[Entries taken from a collection]
=-=-=-=-=

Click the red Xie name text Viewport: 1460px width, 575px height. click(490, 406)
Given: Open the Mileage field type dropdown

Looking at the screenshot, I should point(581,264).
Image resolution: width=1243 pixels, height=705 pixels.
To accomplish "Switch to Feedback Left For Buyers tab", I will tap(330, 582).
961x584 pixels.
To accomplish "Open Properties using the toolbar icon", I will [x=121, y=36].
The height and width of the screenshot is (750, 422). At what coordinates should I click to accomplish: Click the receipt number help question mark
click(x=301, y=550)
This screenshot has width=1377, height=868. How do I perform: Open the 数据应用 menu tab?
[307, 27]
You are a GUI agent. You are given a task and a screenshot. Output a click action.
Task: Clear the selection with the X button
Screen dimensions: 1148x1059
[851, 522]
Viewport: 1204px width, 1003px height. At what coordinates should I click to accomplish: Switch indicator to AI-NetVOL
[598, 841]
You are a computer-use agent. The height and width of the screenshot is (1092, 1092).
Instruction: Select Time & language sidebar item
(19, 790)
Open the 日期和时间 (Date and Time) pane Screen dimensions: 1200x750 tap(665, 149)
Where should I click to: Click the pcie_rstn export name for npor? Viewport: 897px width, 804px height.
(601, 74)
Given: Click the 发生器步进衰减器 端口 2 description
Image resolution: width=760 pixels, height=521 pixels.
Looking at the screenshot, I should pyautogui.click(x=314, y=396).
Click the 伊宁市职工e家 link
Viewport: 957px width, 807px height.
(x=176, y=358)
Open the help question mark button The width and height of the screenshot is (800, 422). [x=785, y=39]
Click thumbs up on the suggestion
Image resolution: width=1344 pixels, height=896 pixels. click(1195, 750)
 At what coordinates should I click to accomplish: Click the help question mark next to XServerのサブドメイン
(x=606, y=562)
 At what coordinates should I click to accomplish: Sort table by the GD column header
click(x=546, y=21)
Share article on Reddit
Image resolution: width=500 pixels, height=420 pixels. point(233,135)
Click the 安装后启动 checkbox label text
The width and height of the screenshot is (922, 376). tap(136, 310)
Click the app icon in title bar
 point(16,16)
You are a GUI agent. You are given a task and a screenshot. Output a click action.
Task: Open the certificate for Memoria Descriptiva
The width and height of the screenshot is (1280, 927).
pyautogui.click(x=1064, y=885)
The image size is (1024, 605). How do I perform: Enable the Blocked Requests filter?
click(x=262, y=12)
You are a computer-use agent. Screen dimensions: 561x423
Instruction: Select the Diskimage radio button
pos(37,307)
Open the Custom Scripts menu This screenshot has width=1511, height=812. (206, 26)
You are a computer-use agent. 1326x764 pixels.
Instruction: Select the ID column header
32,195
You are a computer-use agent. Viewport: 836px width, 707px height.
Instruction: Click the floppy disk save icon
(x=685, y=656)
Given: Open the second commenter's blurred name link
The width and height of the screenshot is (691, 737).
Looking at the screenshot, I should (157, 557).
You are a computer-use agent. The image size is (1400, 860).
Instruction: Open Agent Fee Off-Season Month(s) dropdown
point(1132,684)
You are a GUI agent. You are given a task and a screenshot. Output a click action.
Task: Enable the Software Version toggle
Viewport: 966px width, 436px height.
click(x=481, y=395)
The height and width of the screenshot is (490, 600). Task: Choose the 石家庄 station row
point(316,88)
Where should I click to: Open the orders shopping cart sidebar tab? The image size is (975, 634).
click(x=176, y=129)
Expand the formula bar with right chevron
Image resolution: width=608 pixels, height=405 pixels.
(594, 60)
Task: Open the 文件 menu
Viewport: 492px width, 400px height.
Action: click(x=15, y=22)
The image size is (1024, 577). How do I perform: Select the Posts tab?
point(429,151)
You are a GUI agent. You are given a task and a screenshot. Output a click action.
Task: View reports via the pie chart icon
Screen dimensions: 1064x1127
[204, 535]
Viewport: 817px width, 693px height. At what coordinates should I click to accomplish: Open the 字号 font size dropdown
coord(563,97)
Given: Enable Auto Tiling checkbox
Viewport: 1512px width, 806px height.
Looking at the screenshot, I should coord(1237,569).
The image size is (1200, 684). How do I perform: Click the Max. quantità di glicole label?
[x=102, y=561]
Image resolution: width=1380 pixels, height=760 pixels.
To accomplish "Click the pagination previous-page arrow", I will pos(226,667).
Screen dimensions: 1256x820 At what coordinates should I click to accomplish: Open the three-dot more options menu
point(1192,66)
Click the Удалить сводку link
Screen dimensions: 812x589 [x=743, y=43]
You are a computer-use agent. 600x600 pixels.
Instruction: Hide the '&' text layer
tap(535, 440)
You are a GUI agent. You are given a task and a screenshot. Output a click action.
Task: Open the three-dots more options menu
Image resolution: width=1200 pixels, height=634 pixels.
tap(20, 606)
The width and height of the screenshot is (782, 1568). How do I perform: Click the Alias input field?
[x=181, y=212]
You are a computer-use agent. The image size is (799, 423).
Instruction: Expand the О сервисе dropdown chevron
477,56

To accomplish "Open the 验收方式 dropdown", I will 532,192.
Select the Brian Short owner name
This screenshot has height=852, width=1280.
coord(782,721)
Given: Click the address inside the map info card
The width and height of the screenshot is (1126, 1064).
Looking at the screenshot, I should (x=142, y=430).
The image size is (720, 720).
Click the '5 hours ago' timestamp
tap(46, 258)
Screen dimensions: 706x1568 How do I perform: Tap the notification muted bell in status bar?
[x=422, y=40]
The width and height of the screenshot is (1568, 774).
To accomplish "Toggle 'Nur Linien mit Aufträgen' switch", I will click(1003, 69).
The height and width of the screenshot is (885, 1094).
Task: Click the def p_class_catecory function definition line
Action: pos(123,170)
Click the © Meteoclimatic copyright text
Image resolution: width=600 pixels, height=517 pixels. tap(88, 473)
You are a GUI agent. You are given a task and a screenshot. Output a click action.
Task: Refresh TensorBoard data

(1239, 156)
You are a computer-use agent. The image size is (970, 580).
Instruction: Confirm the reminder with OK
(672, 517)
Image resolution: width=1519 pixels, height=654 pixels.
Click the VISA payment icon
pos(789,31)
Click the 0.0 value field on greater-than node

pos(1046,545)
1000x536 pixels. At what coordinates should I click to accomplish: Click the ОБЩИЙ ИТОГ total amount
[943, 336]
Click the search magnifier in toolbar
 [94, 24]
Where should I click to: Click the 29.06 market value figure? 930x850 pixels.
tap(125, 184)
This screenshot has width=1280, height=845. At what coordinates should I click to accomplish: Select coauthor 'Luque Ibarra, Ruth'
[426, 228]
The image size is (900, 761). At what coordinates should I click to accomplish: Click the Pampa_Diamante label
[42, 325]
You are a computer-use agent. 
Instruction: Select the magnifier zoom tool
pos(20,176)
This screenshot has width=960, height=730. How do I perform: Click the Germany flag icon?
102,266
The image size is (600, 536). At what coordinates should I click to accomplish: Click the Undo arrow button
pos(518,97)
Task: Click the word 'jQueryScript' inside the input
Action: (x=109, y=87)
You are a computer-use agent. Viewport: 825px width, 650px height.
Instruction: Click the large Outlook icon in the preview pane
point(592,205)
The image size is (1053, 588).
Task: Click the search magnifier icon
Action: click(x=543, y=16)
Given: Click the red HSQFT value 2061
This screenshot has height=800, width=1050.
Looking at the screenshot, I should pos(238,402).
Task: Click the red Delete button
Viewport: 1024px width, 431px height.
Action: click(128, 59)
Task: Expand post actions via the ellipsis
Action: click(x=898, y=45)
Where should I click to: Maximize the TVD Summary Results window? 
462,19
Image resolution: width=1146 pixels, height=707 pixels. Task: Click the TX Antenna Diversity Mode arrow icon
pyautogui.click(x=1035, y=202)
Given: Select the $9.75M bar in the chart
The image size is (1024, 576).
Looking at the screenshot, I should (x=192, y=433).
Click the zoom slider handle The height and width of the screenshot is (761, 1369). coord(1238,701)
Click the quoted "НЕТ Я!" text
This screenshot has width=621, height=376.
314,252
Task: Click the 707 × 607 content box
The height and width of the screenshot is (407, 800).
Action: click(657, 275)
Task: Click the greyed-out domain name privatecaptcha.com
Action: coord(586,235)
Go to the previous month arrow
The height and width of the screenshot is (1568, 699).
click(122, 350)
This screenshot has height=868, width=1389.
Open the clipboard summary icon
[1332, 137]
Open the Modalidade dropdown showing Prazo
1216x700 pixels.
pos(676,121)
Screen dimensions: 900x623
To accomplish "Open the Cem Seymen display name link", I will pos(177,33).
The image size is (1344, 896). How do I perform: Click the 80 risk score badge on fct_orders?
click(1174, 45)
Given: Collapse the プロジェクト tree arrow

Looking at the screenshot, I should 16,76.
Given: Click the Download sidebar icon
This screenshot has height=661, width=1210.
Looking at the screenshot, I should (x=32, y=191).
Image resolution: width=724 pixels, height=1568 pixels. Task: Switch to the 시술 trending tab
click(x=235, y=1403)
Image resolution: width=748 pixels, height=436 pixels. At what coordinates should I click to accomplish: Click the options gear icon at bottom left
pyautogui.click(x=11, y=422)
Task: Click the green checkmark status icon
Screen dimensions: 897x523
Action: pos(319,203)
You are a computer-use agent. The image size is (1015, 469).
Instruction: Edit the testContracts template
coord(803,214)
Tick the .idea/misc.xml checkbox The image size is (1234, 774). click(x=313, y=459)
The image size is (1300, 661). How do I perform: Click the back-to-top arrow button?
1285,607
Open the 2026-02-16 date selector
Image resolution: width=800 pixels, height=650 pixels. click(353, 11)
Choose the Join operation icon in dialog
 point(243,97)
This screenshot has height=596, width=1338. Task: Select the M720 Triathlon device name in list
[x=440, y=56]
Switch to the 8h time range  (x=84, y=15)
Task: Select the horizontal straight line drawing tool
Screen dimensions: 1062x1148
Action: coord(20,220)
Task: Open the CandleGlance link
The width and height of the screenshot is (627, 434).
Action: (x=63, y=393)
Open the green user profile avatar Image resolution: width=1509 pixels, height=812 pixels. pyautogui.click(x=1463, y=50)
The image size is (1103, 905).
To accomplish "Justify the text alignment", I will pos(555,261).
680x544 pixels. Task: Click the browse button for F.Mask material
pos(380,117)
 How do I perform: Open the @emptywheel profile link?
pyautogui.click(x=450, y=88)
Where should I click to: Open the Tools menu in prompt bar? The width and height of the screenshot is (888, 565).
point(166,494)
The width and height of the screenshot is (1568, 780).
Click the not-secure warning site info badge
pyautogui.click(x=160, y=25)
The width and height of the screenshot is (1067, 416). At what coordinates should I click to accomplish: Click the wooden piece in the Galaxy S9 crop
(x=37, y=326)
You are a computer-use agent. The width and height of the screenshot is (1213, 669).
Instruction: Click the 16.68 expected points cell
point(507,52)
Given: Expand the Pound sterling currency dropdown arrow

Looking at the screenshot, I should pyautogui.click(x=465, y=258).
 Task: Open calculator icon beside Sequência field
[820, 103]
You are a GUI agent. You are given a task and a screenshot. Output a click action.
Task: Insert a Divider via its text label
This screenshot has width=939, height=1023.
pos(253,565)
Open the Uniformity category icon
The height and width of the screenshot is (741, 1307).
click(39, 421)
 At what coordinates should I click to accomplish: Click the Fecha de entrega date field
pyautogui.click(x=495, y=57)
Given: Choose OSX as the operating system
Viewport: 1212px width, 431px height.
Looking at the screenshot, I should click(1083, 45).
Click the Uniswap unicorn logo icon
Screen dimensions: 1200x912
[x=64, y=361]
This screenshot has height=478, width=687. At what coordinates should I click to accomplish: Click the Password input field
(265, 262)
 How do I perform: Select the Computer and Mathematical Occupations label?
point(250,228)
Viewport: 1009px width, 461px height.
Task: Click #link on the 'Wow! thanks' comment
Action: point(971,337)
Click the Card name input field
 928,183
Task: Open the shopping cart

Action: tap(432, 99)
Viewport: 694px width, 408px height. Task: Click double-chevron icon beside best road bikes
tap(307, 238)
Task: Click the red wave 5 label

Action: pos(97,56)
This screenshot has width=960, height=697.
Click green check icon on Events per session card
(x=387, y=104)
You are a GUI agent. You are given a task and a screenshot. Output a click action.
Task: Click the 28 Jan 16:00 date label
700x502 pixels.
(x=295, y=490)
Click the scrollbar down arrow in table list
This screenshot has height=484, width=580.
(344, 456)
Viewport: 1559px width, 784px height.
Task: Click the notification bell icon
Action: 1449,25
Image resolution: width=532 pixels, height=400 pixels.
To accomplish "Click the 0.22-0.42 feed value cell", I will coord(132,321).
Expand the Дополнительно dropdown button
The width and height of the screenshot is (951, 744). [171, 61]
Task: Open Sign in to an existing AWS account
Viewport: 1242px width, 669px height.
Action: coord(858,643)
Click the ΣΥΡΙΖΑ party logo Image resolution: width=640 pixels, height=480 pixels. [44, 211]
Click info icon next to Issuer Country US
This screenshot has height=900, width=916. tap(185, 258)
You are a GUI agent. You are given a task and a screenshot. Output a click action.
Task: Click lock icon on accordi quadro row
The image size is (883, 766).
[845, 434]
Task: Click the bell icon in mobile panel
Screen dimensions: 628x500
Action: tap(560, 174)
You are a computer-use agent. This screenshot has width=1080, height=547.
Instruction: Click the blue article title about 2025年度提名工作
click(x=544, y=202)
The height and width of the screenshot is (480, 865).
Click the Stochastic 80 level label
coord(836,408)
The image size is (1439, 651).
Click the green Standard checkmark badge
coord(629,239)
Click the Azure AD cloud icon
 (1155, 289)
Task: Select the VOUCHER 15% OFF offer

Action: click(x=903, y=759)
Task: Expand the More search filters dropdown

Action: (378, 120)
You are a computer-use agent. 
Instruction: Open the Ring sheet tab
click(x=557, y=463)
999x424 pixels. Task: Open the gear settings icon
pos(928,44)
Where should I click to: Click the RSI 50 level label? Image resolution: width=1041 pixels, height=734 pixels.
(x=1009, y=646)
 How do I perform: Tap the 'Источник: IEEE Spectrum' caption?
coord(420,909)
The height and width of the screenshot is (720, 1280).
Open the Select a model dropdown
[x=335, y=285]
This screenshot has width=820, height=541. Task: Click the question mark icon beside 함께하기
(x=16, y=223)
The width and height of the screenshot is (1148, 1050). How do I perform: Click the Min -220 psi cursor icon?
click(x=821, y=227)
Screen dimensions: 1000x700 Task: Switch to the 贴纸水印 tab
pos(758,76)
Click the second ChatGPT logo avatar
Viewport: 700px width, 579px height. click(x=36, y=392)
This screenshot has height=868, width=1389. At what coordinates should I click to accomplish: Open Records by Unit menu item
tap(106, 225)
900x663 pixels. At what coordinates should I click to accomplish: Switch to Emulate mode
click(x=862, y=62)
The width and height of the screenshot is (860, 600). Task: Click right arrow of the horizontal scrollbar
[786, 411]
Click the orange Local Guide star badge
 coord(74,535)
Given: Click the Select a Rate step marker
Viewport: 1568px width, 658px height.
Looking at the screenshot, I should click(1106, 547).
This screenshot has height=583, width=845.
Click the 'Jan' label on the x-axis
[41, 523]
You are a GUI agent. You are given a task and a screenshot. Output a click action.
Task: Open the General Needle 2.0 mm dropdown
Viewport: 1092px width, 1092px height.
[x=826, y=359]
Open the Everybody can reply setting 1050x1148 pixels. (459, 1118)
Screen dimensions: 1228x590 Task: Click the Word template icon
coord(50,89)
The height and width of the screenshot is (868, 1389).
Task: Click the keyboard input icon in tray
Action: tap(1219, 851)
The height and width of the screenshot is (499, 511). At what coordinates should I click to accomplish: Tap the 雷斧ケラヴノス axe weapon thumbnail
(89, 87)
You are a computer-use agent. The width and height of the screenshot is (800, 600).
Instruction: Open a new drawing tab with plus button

=-=-=-=-=

**EXERCISE BRIEF:** The reply should hold only the lines from the top of the records through the line that has "Open the 日期和时间", each one exact.

**ANSWER FOR THIS EXERCISE:**
Click the red Xie name text Viewport: 1460px width, 575px height. click(490, 406)
Given: Open the Mileage field type dropdown

Looking at the screenshot, I should point(581,264).
Image resolution: width=1243 pixels, height=705 pixels.
To accomplish "Switch to Feedback Left For Buyers tab", I will tap(330, 582).
961x584 pixels.
To accomplish "Open Properties using the toolbar icon", I will [x=121, y=36].
The height and width of the screenshot is (750, 422). At what coordinates should I click to accomplish: Click the receipt number help question mark
click(x=301, y=550)
This screenshot has width=1377, height=868. How do I perform: Open the 数据应用 menu tab?
[307, 27]
You are a GUI agent. You are given a task and a screenshot. Output a click action.
Task: Clear the selection with the X button
Screen dimensions: 1148x1059
[851, 522]
Viewport: 1204px width, 1003px height. At what coordinates should I click to accomplish: Switch indicator to AI-NetVOL
[598, 841]
You are a computer-use agent. The height and width of the screenshot is (1092, 1092).
Instruction: Select Time & language sidebar item
(19, 790)
Open the 日期和时间 (Date and Time) pane Screen dimensions: 1200x750 tap(665, 149)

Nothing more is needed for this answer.